* [PROBLEM DETAILS]: Restate the records word for word, omitting nothing.
[[ SUPPLIED MATERIAL, beginning ]]
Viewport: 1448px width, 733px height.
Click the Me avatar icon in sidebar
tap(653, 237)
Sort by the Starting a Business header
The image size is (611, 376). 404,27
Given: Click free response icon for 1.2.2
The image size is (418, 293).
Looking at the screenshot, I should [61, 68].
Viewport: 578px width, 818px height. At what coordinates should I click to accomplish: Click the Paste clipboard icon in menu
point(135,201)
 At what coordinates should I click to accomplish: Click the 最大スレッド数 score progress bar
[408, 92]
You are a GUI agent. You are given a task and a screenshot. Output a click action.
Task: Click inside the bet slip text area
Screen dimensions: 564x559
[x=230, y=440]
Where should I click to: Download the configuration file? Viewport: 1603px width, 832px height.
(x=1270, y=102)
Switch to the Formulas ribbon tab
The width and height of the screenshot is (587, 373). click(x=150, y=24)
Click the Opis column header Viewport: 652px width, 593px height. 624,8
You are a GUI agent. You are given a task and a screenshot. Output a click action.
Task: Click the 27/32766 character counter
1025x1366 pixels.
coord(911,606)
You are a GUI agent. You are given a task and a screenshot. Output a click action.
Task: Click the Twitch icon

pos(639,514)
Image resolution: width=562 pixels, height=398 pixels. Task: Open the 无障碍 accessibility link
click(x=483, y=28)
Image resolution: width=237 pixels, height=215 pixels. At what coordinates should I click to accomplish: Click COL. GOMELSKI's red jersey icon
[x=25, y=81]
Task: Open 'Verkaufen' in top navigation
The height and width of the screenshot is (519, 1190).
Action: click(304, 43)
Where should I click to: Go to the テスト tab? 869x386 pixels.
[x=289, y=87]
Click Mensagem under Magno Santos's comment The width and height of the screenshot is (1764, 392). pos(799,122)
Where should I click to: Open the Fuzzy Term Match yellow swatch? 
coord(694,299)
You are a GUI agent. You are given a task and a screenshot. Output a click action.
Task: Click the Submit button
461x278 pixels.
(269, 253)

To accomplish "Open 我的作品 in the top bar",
[[ SUPPLIED MATERIAL, end ]]
* [RESULT OF THIS EXERCISE]:
Viewport: 1448px width, 733px height.
Click the Me avatar icon in sidebar
tap(653, 237)
Sort by the Starting a Business header
The image size is (611, 376). 404,27
Given: Click free response icon for 1.2.2
The image size is (418, 293).
Looking at the screenshot, I should [61, 68].
Viewport: 578px width, 818px height. At what coordinates should I click to accomplish: Click the Paste clipboard icon in menu
point(135,201)
 At what coordinates should I click to accomplish: Click the 最大スレッド数 score progress bar
[408, 92]
You are a GUI agent. You are given a task and a screenshot. Output a click action.
Task: Click inside the bet slip text area
Screen dimensions: 564x559
[x=230, y=440]
Where should I click to: Download the configuration file? Viewport: 1603px width, 832px height.
(x=1270, y=102)
Switch to the Formulas ribbon tab
The width and height of the screenshot is (587, 373). click(x=150, y=24)
Click the Opis column header Viewport: 652px width, 593px height. 624,8
You are a GUI agent. You are given a task and a screenshot. Output a click action.
Task: Click the 27/32766 character counter
1025x1366 pixels.
coord(911,606)
You are a GUI agent. You are given a task and a screenshot. Output a click action.
Task: Click the Twitch icon

pos(639,514)
Image resolution: width=562 pixels, height=398 pixels. Task: Open the 无障碍 accessibility link
click(x=483, y=28)
Image resolution: width=237 pixels, height=215 pixels. At what coordinates should I click to accomplish: Click COL. GOMELSKI's red jersey icon
[x=25, y=81]
Task: Open 'Verkaufen' in top navigation
The height and width of the screenshot is (519, 1190).
Action: click(304, 43)
Where should I click to: Go to the テスト tab? 869x386 pixels.
[x=289, y=87]
Click Mensagem under Magno Santos's comment The width and height of the screenshot is (1764, 392). pos(799,122)
Where should I click to: Open the Fuzzy Term Match yellow swatch? 
coord(694,299)
You are a GUI agent. You are given a task and a screenshot. Output a click action.
Task: Click the Submit button
461x278 pixels.
(269, 253)

To accomplish "Open 我的作品 in the top bar",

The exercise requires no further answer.